Many of the cognitive issues experienced by patients with fibromyalgia can be attributed to depression.
That finding comes from the study “The effect of depressive symptoms on cognition in patients with fibromyalgia,” which was published recently in the journal PLOS One.
Fibromyalgia is a chronic disease that is characterized by pain, fatigue, and depression. In addition, several studies have demonstrated that patients with fibromyalgia have cognitive impairment compared to healthy people used as controls in the studies — particularly in regard to working memory processes, attention, executive processes, and processing speed.
Working memory refers to a cognitive process that is responsible for temporarily holding information available for processing. Executive functions are a set of processes that have to do with managing oneself and one’s resources in order to achieve a goal.
Patients with fibromyalgia also frequently display psychiatric symptoms such as depression, anxiety disorder, and sleep dysfunction. Many researchers believe that cognitive dysfunction in patients with fibromyalgia can be attributed to these three psychiatric comorbidities.
Specifically, depression has been shown to lead to severe neuropsychological impairment. In particular, depressed patients show defects in attention, memory, psychomotor speed (physical movement related to conscious cognitive processing), processing speed, and executive function.
Researchers set out to investigate whether cognitive issues in fibromyalgia patients can be explained by other factors associated with fibromyalgia, such as depression, anxiety and sleep dysfunction.
They compared 110 patients with fibromyalgia against 33 patients with depressive disorder and 50 healthy controls with regard to many measures of attention and executive functions. Participants also were asked to complete questionnaires on depression, anxiety, and sleep quality.

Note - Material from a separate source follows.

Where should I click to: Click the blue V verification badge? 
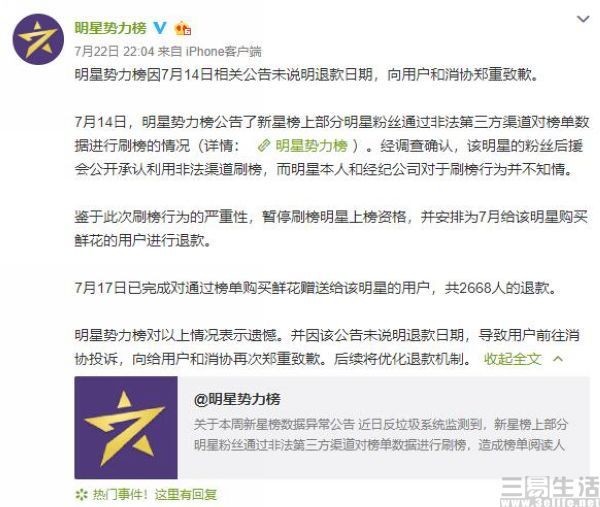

As expected, patients with fibromyalgia showed higher levels of depression, anxiety and sleep dysfunction compared to healthy controls. In fact, 86% of participants exhibited depressive symptoms, 68% had significant levels of anxiety and 99% showed poor sleep quality.
Interestingly, patients with fibromyalgia did not differ significantly with respect to depression or anxiety when compared to patients with depression. However, patients with fibromyalgia did have significantly worse quality of sleep.
Moreover, researchers found that short-term and working memory and inattention measures were associated only with symptoms of depression. In other words, these differences did not exist between groups once the results were adjusted for depression.
The authors said “This lack of difference [across groups] in most of the cognitive tests supports our main hypothesis that the differences in cognitive performance between groups could mainly be explained by depression for most cognitive domains.”
However, impairment in selective attention — referring to the process of reacting to certain stimuli selectively when several occur at the same time — was found to be an added effect by both fibromyalgia and depression.
Additionally, impairment in processing speed, cognitive flexibility (mental ability to switch between thinking about multiple concepts), and inhibitory control (a cognitive process that allows an individual to restrain their impulses) were found to be the result of interaction between depression and fibromyalgia.
“All these results suggest that improving emotional symptoms in this population would reduce the impairment of attentional processes even though impairment of cognitive flexibility and inhibition would still remain. Our findings also highlight the importance of clinicians understanding this pattern of cognitive dysfunction in order to provide a specific approach that could be used to address both the emotional and cognitive domains and thus help to improve the cognitive performance of those suffering from fibromyalgia,” the researchers concluded.